School Culture

Zara Todd: An Ally

Zara was born in 1985 in London. She attended a special school initially, then transferred to mainstream at the age of seven. She continued with mainstream education at secondary and then went on to university.

Here Zara talks about vital support from an officer in her local authority.

Transcript

My general feeling by this point, that I got to this point in my education al career is that I had come to the conclusion that most SENCOs, Special Educational Needs Coordinators, and most support workers and in fact most authority figures within education were completely clueless and therefore whether I chose to listen or not was completely up to my own will and whether I thought it was a good idea or not. Thankfully this view was sort of supported by, I was very lucky there was a lady in my local authority who was assigned my case from a very young age,from maybe eight or nine. So she started working with me in the horrendous middle school and she basically had utter contempt for all of the schools that I went to and not so overtly expressed her contempt for how I was treated and handled within the schools, in my presence.

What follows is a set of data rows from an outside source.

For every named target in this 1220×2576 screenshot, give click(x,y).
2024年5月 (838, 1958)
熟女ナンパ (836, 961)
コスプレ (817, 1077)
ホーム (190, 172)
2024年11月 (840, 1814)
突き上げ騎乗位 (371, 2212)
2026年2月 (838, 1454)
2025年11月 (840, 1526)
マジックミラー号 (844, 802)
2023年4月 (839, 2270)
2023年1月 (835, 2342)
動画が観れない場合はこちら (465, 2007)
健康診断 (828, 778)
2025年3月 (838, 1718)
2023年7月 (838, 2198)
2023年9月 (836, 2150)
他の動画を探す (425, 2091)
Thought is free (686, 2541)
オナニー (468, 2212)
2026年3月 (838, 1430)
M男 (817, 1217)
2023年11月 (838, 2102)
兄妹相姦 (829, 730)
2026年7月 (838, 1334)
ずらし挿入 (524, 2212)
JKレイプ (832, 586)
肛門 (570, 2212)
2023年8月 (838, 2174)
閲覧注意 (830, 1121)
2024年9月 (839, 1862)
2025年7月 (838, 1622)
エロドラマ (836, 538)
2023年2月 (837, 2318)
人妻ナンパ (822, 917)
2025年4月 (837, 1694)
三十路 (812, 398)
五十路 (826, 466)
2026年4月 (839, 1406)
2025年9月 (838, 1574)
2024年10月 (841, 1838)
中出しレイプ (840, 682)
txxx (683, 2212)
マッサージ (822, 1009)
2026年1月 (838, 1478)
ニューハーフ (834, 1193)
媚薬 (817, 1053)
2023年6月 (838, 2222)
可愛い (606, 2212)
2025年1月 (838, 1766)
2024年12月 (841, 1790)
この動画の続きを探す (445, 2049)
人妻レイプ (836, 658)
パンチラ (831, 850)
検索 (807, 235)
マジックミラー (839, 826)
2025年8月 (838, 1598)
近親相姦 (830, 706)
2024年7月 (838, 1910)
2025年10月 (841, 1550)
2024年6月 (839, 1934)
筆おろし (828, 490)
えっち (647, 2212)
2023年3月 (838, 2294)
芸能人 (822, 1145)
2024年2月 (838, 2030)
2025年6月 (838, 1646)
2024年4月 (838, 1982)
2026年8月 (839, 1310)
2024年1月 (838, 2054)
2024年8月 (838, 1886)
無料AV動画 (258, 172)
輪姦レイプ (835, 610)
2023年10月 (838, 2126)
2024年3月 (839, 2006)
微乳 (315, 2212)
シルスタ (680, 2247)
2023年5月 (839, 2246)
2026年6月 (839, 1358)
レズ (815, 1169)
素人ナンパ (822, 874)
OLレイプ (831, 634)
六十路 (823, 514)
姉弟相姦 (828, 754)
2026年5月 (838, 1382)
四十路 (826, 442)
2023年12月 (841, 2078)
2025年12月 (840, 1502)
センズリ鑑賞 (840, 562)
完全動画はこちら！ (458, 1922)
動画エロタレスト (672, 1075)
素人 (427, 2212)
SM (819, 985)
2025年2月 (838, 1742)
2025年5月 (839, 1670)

So that I was aware that some of the stuff that I was experiencing from a school point of view,was not really acceptable. You did have an adult ally. How important was that? Essential, Because she advocated and lobbied on my behalf, particularly in meetings that I didn’t want to go into. But also she acted as kind of a point of reference. I knew that by having her there sporadically, I knew when I was fighting against stuff, because I didn’t like it or I didn’t think it was right, I knew that I wasn’t completely kind of making it up and it wasn’t just me being a stroppy teenager, there was some grounding in my reaction. So she was absolutely essential and she, I think without her, my experience of education would have been far less satisfying.